Six levels Windows Integrity Control defines six different levels of integrity, described in detail in the section "WIC's Six Integrity Levels" below.

They're mandatory, not discretionary An object, process, or user's integrity level is very much like the sort of permissions that we've known in NT ever since version 3.1, but not exactly so. Traditional NT permissions are technically known as "discretionary access controls" because they're intended have values set at the discretion of their owner, who can be a standard user. Integrity levels are, in contrast, based on a notion of mandatory access controls because in general integrity levels aren't set by the user, but instead by either the operating system or an administrator, or in some cases both.

Note

Thus, in a mandatory access world controlled partially by the operating system, as is Vista, you end up with the uncomfortable notion that you might have a file on your computer's hard disk that you might own and have NTFS full control permissions on…but that you're unable to delete, even if you are an administrator. It's a good concern, but Vista doesn't create files with integrity levels too high for administrators to delete.

Objects "trust up, not down" Windows Integrity Control's main job is as a protection structure activated whenever a lower-integrity process tries to read, write, or execute a higher-integrity object. (By default, WIC only tracks writes, but you can tell it to watch reads and executes, as you'll see later.) When that happens, WIC will typically send the process an "access denied" error, although the developer of a Vista-aware application could keep that error from occurring by requesting elevation for his low-integrity process. That would raise the Consent UI, offering the user the chance to allow or deny the elevation. Either way, the higher-integrity object-database, file, folder, Registry key, or whatever-is protected from the lower-integrity process. WIC's Prime Directive is "in order for you to act on me, you must have an integrity level that is greater than or equal to mine."

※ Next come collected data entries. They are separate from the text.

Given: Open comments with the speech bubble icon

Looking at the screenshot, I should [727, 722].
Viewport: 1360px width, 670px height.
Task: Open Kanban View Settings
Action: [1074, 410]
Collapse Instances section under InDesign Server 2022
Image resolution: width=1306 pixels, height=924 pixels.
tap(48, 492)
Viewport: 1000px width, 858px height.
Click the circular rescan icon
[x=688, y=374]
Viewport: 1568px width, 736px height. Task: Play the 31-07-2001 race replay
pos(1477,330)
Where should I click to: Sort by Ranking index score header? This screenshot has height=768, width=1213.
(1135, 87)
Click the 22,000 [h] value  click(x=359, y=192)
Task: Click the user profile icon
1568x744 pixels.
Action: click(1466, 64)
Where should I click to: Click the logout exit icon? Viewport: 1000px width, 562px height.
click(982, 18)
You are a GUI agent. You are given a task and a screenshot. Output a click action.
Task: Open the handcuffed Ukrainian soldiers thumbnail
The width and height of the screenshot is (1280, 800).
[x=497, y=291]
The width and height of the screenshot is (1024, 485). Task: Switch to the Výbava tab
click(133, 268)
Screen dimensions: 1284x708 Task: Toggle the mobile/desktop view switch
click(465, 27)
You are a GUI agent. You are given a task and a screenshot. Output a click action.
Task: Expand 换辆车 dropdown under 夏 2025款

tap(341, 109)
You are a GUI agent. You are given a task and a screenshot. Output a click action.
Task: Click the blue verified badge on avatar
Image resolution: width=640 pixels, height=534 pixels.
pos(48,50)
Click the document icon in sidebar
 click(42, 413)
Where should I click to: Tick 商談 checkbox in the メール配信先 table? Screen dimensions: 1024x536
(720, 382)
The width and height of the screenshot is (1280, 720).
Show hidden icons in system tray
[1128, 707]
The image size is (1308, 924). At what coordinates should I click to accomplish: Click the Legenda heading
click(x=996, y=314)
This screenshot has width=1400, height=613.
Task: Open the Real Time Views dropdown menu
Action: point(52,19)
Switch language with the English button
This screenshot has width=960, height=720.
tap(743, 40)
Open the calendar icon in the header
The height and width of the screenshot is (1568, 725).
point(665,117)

Integrity levels supersede normal permissions Recall the example where, a few paragraphs back, I laid out what would happen if you were to accidentally click a link in Internet Explorer 7 under Vista. In that example, I said that when the malware tried to write to the medium-integrity Registry key, it would be rebuffed because of the malware's lower integrity level. But let me take that a step further and highlight a point that might not have been obvious when I first explained it. When the malware tries to write to the Registry, that attempt will fail even if for some reason the malware has a Full Control permission on that Registry key. Integrity levels "trump" regular NTFS and Registry permissions, essentially. The integrity checks that I've been talking about happen before and override any checks on more traditional permissions on NTFS, Registry keys, and so on. In other words, if the NTFS permissions say "sure, let the process do whatever" but WIC's comparison of integrity levels says "no, don't let it!" then Windows Integrity Control always wins.